Agreed with Lodewijk, and thanks for your clarification
On Mon, Sep 12, 2011 at 5:34 PM, Lodewijk lodewijk@effeietsanders.org wrote:
Hi,
just a few clarifications:
I totally agree with Naoko of course. However, for me the main goal is not even just the photos itself, but the reach it gives us to involve more people. If I understand the statistics correctly; up to date, we have been able to involve roughly 1000 people throughout Europe in this contest who never before uploaded/edited anything.
Thank you for raising that. I then implied, but did not mention explicitly, avoiding for scholastic redundancy (or decadence?). Picking up monuments for reach people out is a good idea corresponding with the main reason d'etre of so-called monuments; monuments are intersubjective, that is, a monument is what we as a community think as monument. I am not sure if any other themes had got the same level success. A monument, or precisely a certain object which the local or wider level of society is considered as a monument, is a focal point of interest by definition.
It's a corollary of art concepts so ideally we could go to the art works in general, but the copyright issues might then arise, so beginning with monuments placed in an open are seems a modest but good step. 'D
Involving new people was also the reason to set WLM up as a contest - that assists at least in Europe very well in attracting attention of people who normally do not edit Wikipedia, and persuade them to participate.
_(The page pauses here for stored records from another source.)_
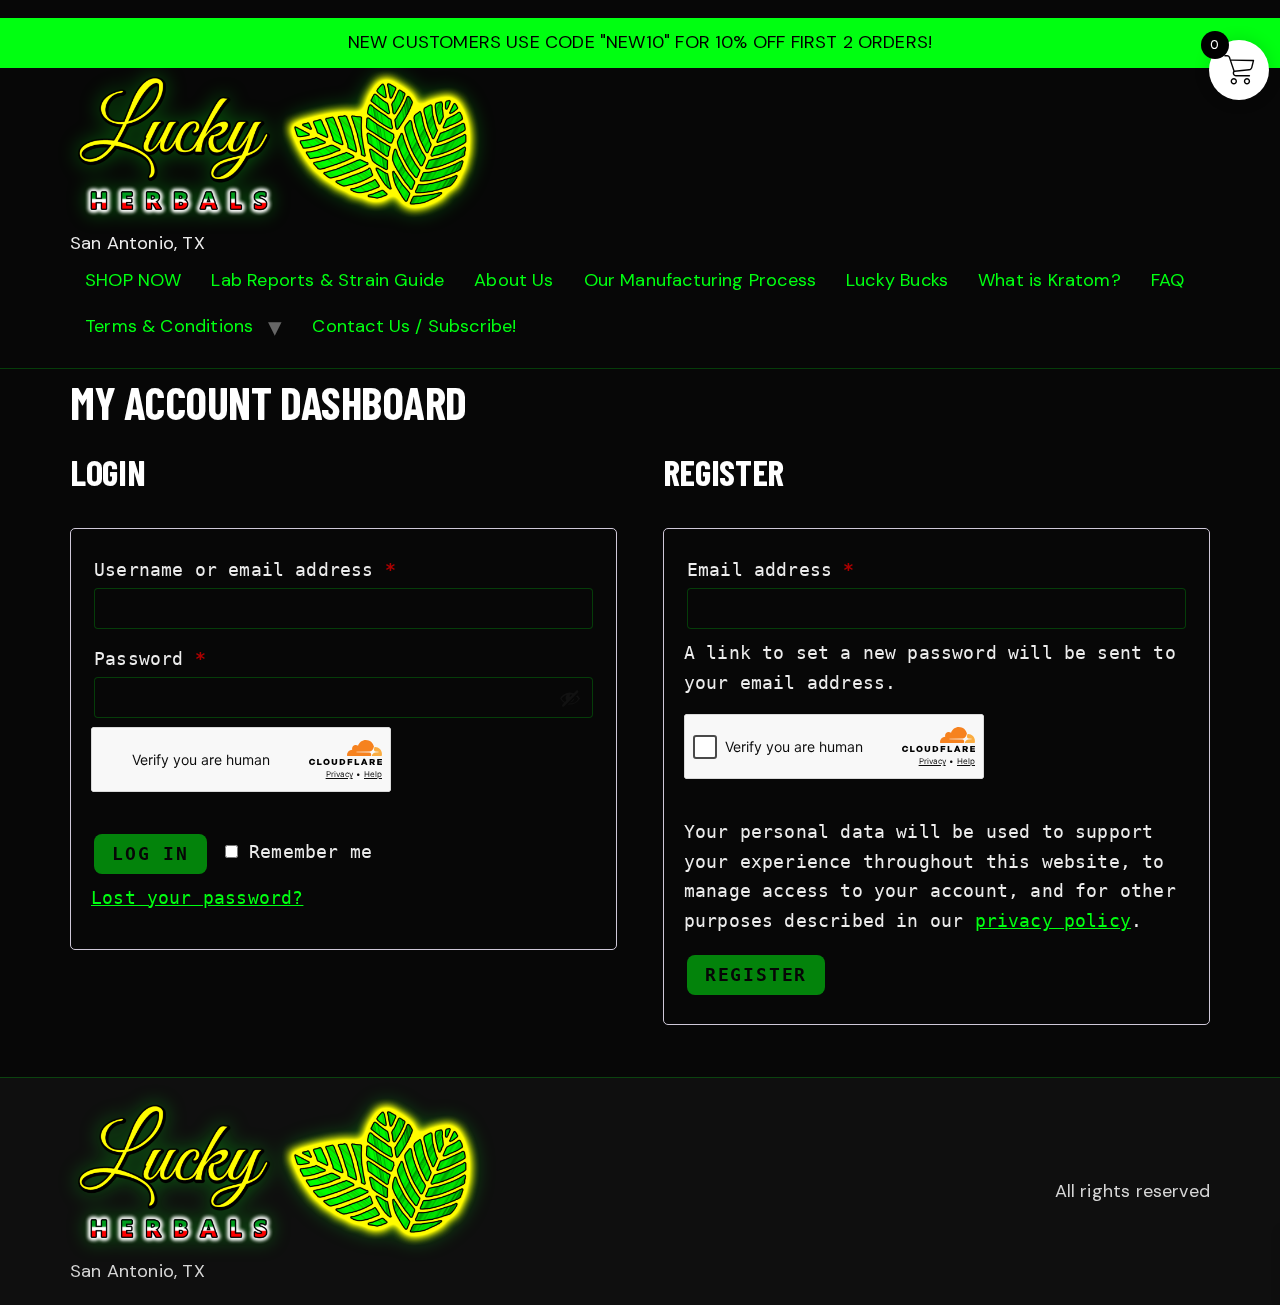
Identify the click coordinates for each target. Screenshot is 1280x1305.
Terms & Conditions (169, 326)
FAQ (1168, 280)
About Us (513, 280)
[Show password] (570, 698)
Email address (815, 566)
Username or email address (289, 566)
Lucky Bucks (897, 280)
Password (194, 655)
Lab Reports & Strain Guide (327, 280)
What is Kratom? (1049, 280)
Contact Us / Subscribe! (414, 326)
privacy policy (1053, 920)
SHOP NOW (133, 280)
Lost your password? (197, 897)
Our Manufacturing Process (700, 280)
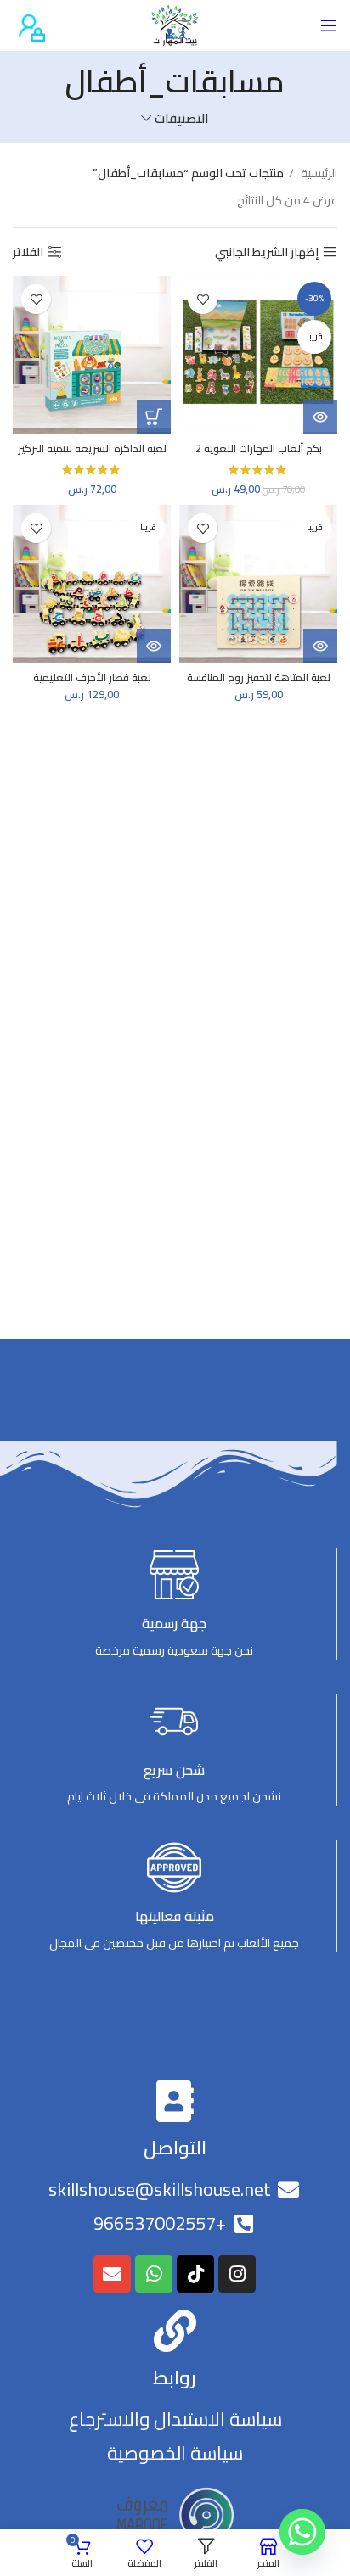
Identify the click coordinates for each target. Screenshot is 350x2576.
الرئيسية (317, 173)
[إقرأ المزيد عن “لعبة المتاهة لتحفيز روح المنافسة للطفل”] (320, 646)
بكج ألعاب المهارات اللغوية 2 (258, 448)
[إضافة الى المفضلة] (202, 299)
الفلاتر (28, 252)
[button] (154, 417)
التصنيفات (182, 118)
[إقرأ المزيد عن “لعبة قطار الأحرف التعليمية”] (154, 646)
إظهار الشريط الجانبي (267, 252)
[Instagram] (237, 2274)
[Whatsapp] (153, 2274)
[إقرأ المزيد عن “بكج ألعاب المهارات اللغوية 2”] (320, 417)
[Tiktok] (195, 2274)
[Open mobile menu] (329, 25)
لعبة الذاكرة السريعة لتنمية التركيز (92, 448)
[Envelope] (112, 2274)
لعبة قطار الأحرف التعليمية (92, 677)
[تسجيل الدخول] (29, 25)
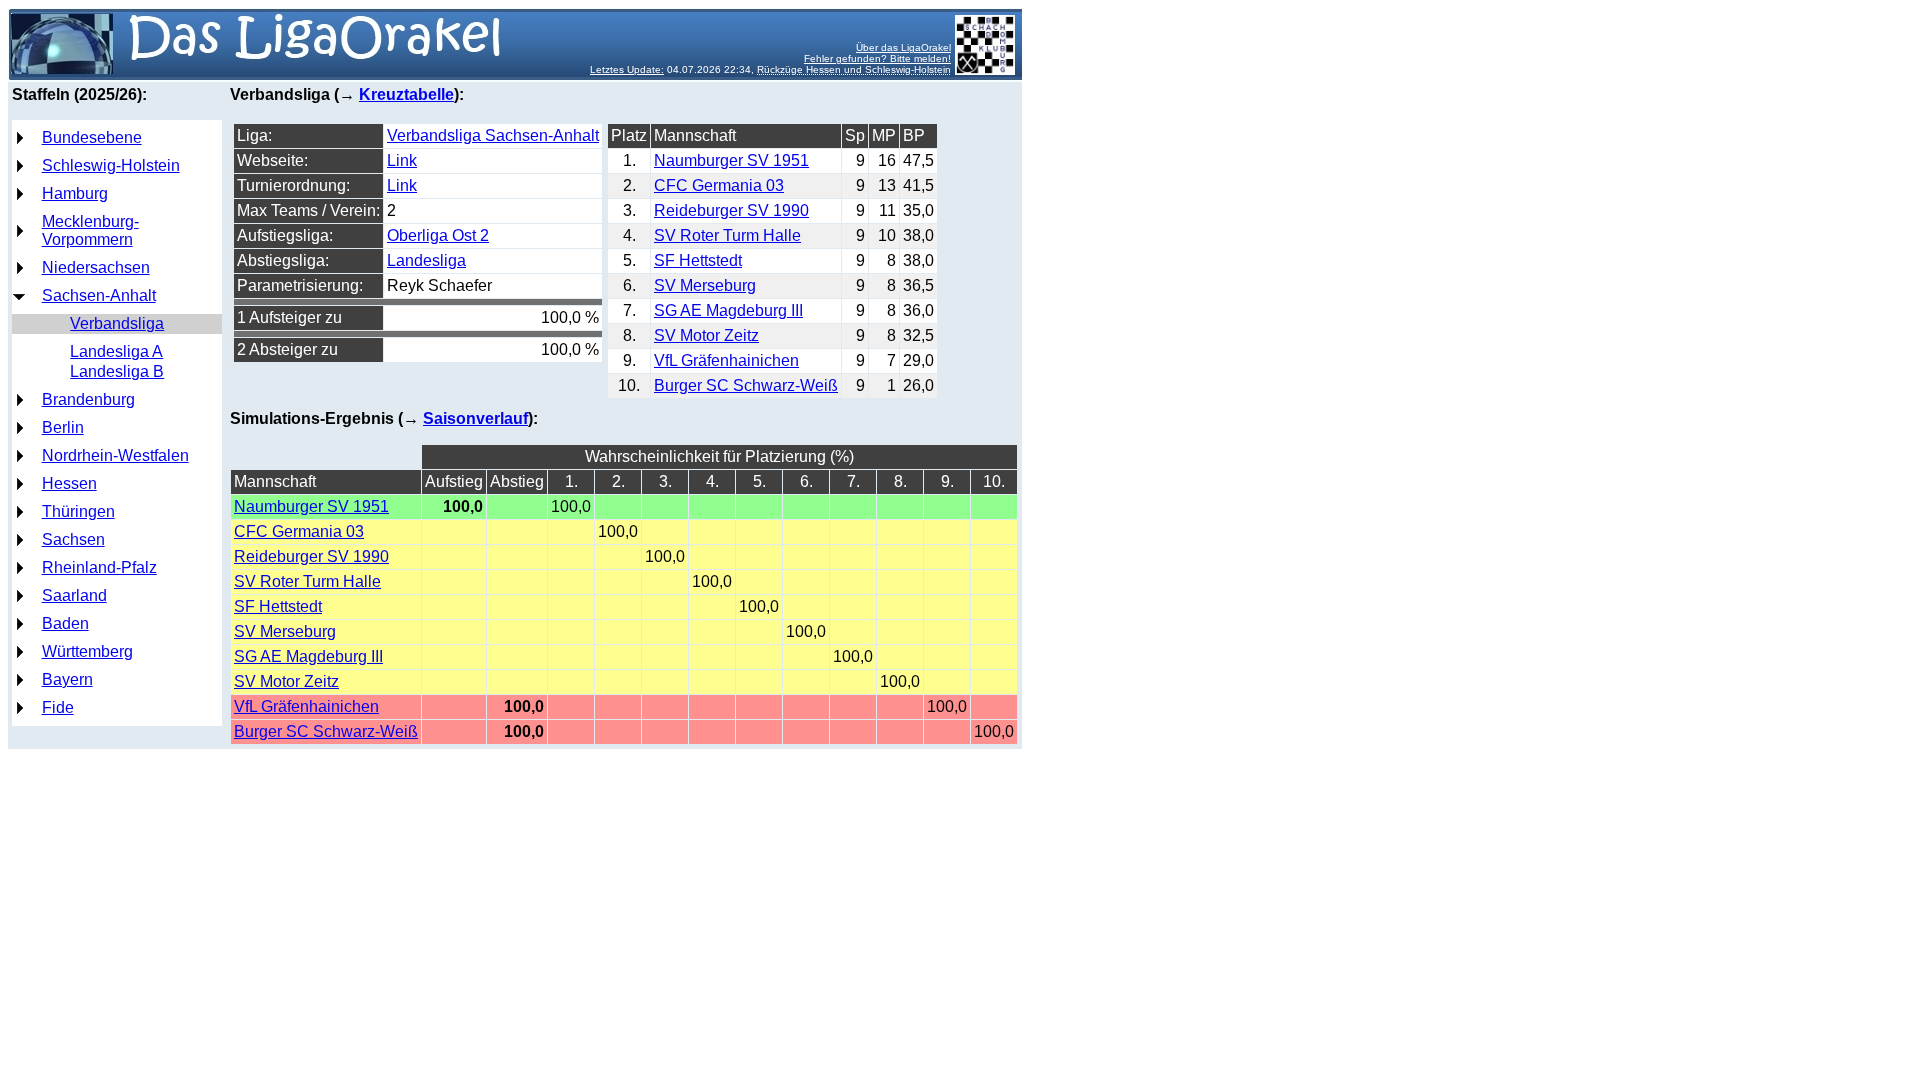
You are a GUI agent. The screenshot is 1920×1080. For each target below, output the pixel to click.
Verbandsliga (117, 323)
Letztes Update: (627, 69)
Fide (58, 707)
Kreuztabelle (406, 94)
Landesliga (426, 260)
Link (402, 160)
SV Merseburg (705, 285)
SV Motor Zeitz (706, 335)
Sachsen (73, 539)
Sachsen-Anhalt (99, 295)
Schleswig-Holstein (111, 165)
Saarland (74, 595)
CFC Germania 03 (719, 185)
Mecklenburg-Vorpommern (90, 230)
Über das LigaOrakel (903, 47)
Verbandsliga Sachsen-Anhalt (493, 135)
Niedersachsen (96, 267)
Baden (65, 623)
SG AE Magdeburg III (728, 310)
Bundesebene (92, 137)
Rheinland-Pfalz (99, 567)
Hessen (69, 483)
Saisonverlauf (475, 418)
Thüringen (78, 511)
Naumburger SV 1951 (731, 160)
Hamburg (75, 193)
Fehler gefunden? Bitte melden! (877, 58)
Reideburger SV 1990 (731, 210)
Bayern (67, 679)
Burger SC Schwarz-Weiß (746, 385)
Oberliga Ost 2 (438, 235)
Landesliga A (116, 351)
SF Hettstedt (698, 260)
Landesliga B (117, 371)
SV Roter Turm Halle (727, 235)
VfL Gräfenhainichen (726, 360)
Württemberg (87, 651)
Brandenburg (88, 399)
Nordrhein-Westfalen (115, 455)
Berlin (63, 427)
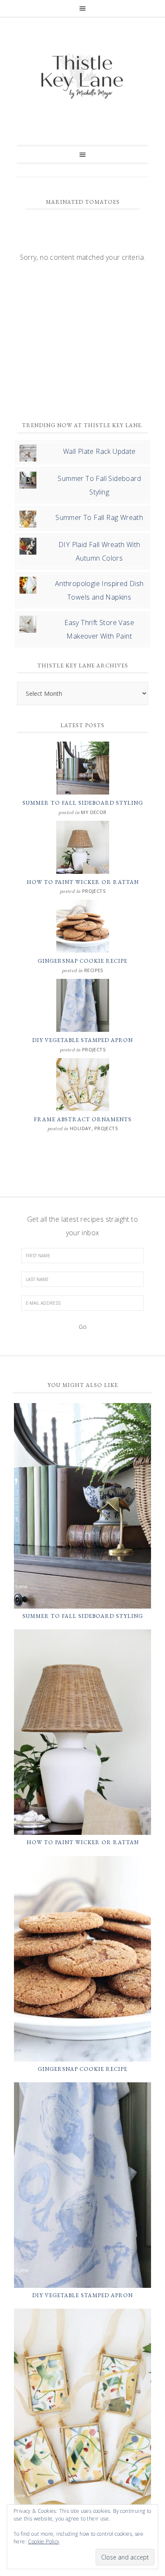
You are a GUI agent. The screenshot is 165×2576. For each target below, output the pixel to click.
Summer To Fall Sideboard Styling (82, 802)
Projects (93, 891)
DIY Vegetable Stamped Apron (82, 1040)
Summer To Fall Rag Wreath (99, 517)
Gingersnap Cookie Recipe (82, 960)
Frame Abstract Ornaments (83, 1119)
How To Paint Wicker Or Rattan (83, 882)
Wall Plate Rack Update (99, 451)
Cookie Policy (43, 2541)
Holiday (80, 1128)
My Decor (93, 812)
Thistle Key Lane (82, 77)
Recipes (93, 970)
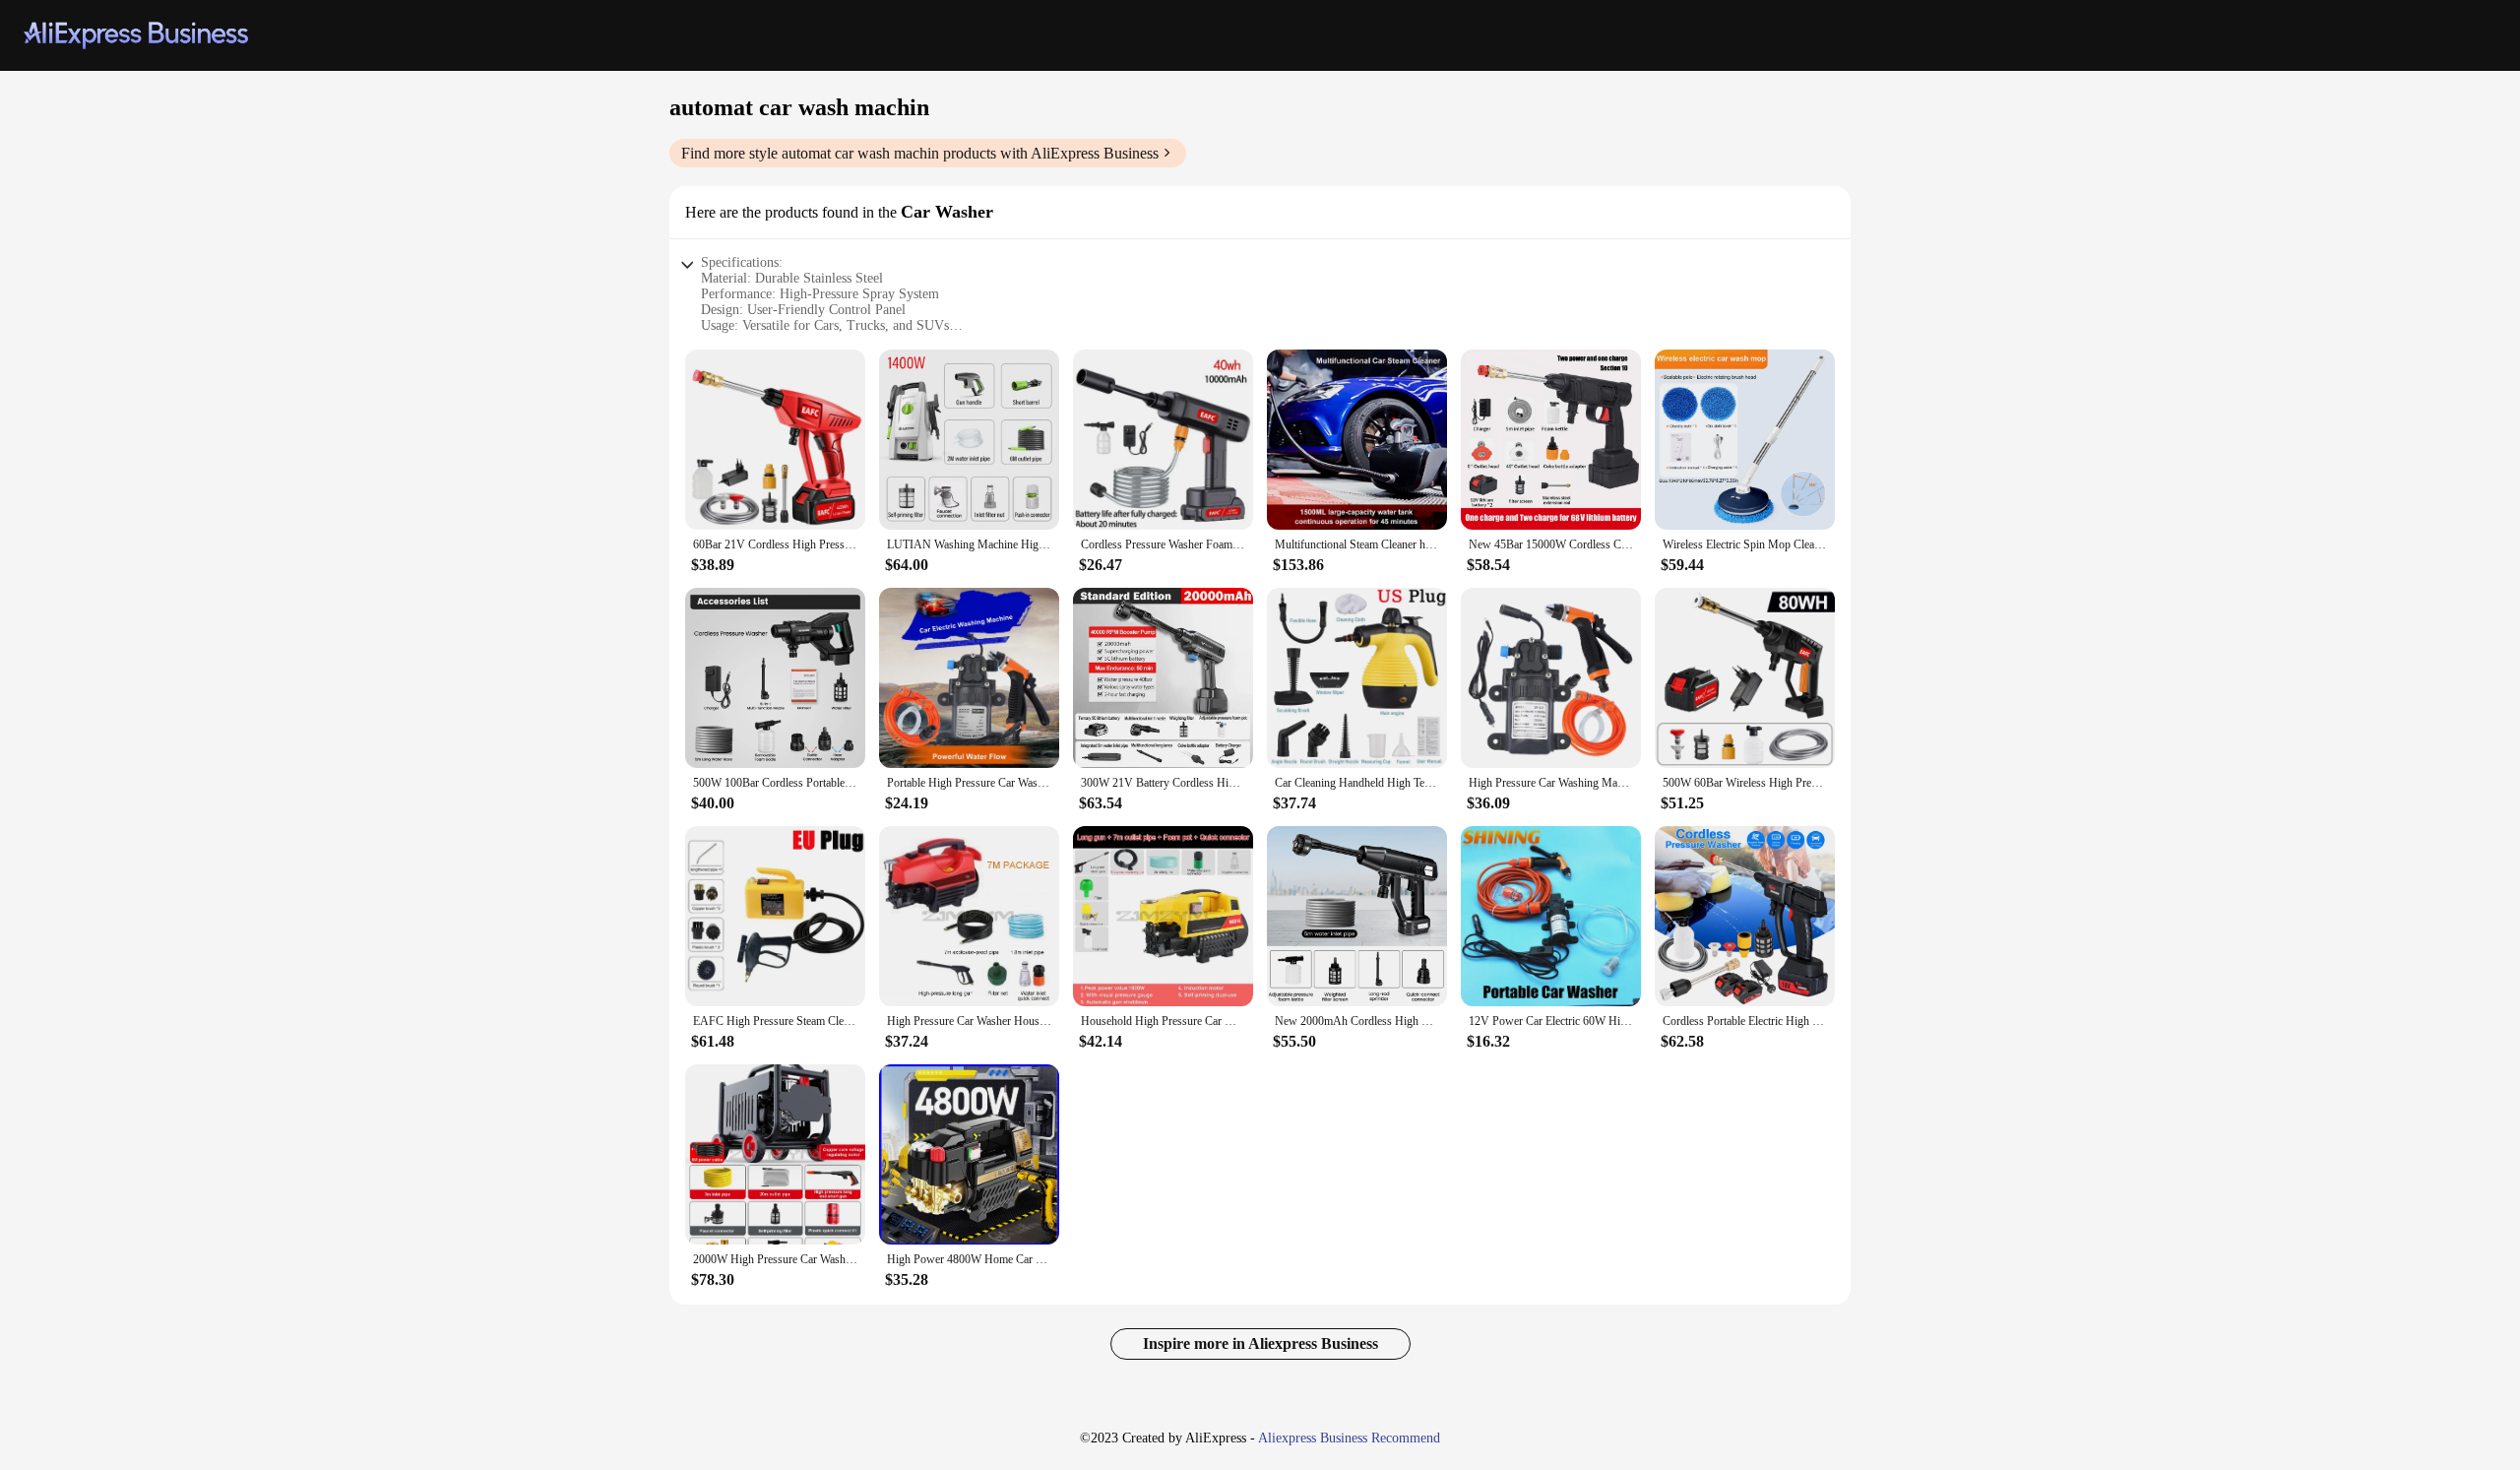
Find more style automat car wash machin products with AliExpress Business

However, in the end they often keep participating because it is fun and because they like it that their images appear on Wikipedia.
@Yaroslav: the main reason to focus on Europe this year was the large concentration, intergovernmental support (European Commission & Council of Europe) and lack of resources (mainly man power). If there are next year enough people to carry on the idea, I'm sure we can include more countries, *if* the concept works for them.
Then lists etc are a very practical precondition - not a fundamental one. If we can find other ways to make it work, that is find of course. Also, if countries rather run a project on different topics (volunteer involvement is important, otherwise it won't work) they should definitely do that (I heard suggestions for Wiki Loves Wildlife, Wiki Loves Rivers and many others!).
Finally a note about chapters. Yes, having a chapter is very helpful - usually it is a group of organized volunteers who has existing experience with media and volunteer coordination (because some coordination is necessary) and they have access to some kind of budgeting / bank accounts. But also this is very practical - this year four countries without any chapter participated: Andorra (with the help of Amical), Belgium & Luxembourg (with a lot of dedicated volunteers, mostly in Belgium) and Romania (with the help of a local pro-linux association and local volunteers). So there is definitely no rule against chapters without a chapter to participate, but it does require a steeper learning curve, and some extra dedication.
You can find much of the thinking behind this concept in our post-mortem of 2010 and the notes on the Berlin meeting last May with many participating countries; all available on Commons. Of course I invite all comments regarding improvements for next years in our post-mortem after September.
Best regards, Lodewijk
Am 12. September 2011 07:49 schrieb Yaroslav M. Blanter putevod@mccme.ru:
On Mon, 12 Sep 2011 10:51:33 +0900, KIZU Naoko aphaia@gmail.com wrote:
Off topic alert:
I haven't given a closer look to your main topic, Milos, so I cannot give a responsible statement in any way. But your reference to Wiki Loves Monuments, while I agree it's heavily Europe-focused, I strongly disagree with you on its decadency, as an (retired) aesthetic. While the determination what artworks are heavily depends on the community to appreciate, so partly I understand your concern, if WLM is carried on only by European chapter people, it can hardly of NPOV at some future moment, but artworks belong to the critical part of "the sum of human knowledge" along with the information who created them and then have appreciated or rejected them.
Only countries which have lists of monuments compiled by the government and having the status of the law are eligible for WLM. This is in some sense POV but no more POV than say writing articles of members of parliament who were elected by direct vote. If Japan has such a list (I hope it does) next year it would be eligible to participate. My understanding is that somehow the organizers did not expect such interest and did not try to contact chapters outside Europe. Presumably next year they will do. On the other hand, by the next year some of the European countries may exhaust their monuments (in the sense that the most of the pictures will be taken and the articles written or judged to be impossible to write). Thus, NPOV does not seem to be a problem to me.
I do see two other problems with WLM, which are (i) competition format, which implicitly stimulates certain strategies we normally do not want to stimulate; (ii) involvement of the chapters as a precondition - some countries do not have chapters, some chapters showed no interest, some were unable to organize anything in the end. But I am not sure such discussion belongs to this thread.